Figure 3. Four pillars of industrial decarbonization with example approaches (source: DOE)
Figure 3. Four pillars of industrial decarbonization with example approaches (source: DOE)

The energy-efficiency pillar focuses on lowering energy demand to reduce CO2 emissions from fossil fuel combustion. The industrial electrification pillar focuses on using electricity to replace the direct combustion of fossil fuels and lower the carbon intensities of both grid and on-site electricity-generation sources. The LCFFES pillar can further lower emissions associated with fossil fuel combustion by substituting fossil fuels, feedstocks, and energy sources with low- and no-carbon alternatives. Finally, the CCUS pillar aims to capture difficult-to-abate CO2 emissions at the source or directly from the atmosphere. Captured CO2 emissions can be used or stored for longer periods to prevent them from entering the atmosphere.5

To achieve net zero emissions by 2050, the US industrial sector must decarbonize by adopting emerging and transformative technologies like electro-technologies, LCFFES, and CCUS and by focusing on energy-efficiency efforts. Although almost half of the emissions reductions in 2050 are expected to come from transformative technologies, most emission reductions through 2030 would come from energy-efficiency technologies already available and proven effective.
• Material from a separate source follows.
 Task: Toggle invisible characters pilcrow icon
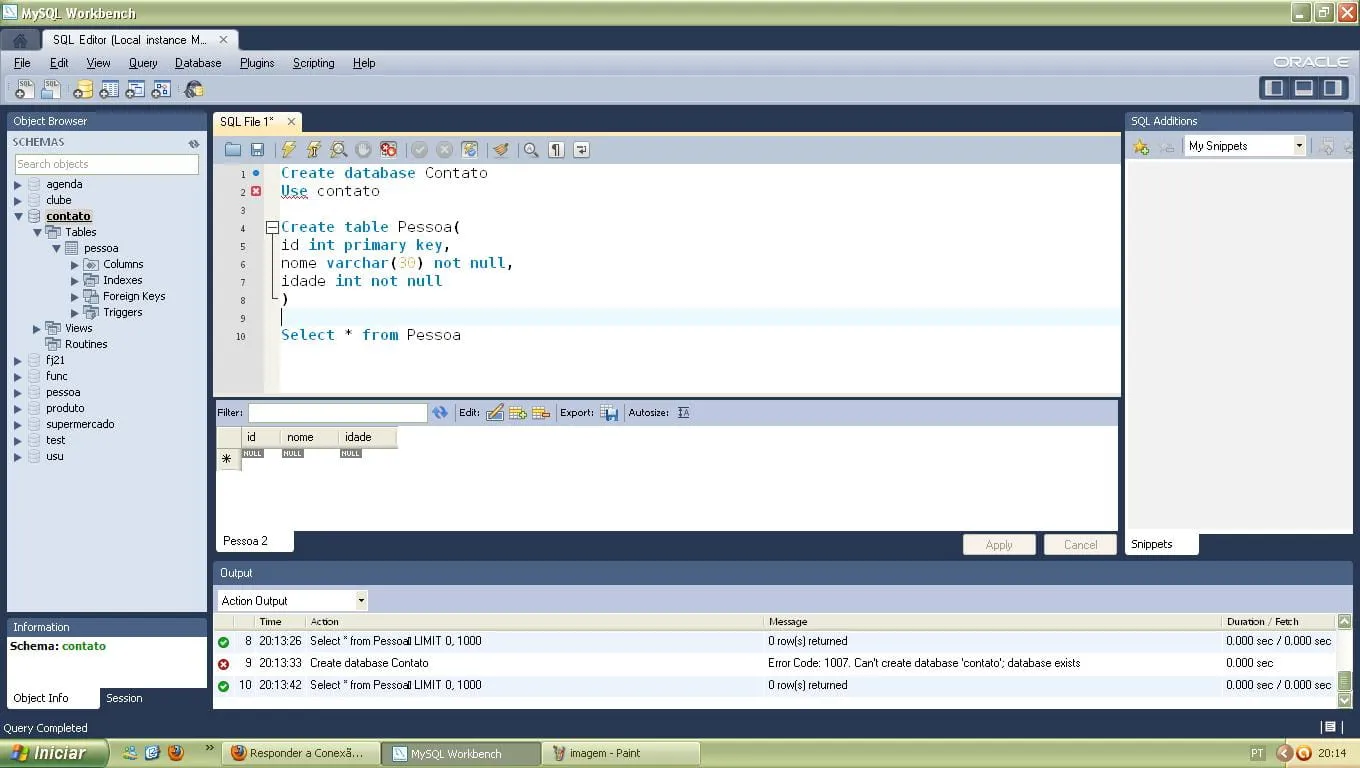[556, 150]
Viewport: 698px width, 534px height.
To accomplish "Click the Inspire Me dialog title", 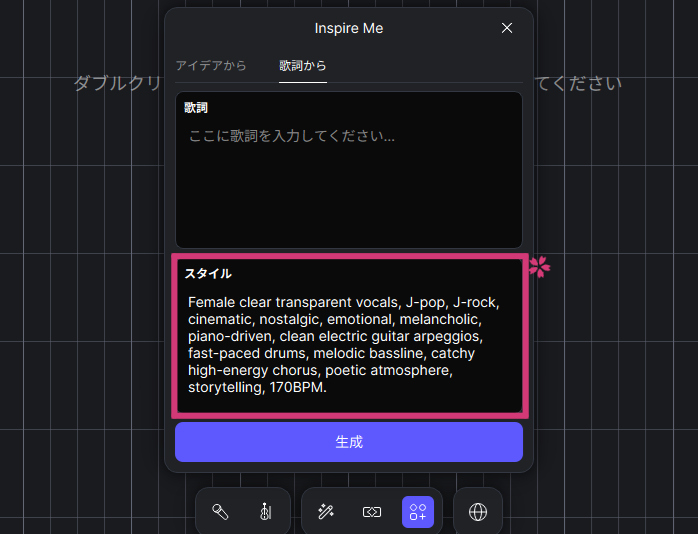I will 348,28.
In total, 66% of the on-site manufacturing sector’s CO2 emissions are from process energy use and are mostly attributable to process heating, steam, and motor-driven systems.6 Energy efficiency remains the most cost-effective option to reduce these GHG emissions. However, with the emergence of other decarbonization strategies, energy efficiency has recently taken a back seat for many manufacturers, especially in energy-intensive sectors. The surplus of oil and gas in the US, coupled with low natural gas pricing, is also making energy efficiency a lower priority.

To strengthen the role of energy efficiency in decarbonization, the industrial sector needs to better understand the approaches it can leverage. This article addresses this knowledge gap and details energy-efficiency opportunities for the industrial sector in general and the six most energy-intensive industries.

Our 2023 paper featured in “Renewable Energy Systems and Energy Efficiency for a Decarbonized Sustainability,” a special issue of Sustainability, provides a thorough literature review of studies across the globe addressing energy efficiency’s potential to reduce carbon emissions in these industries and the industrial sector in general.7 This article serves as a preliminary guide to support the selection of specific energy-efficiency technologies.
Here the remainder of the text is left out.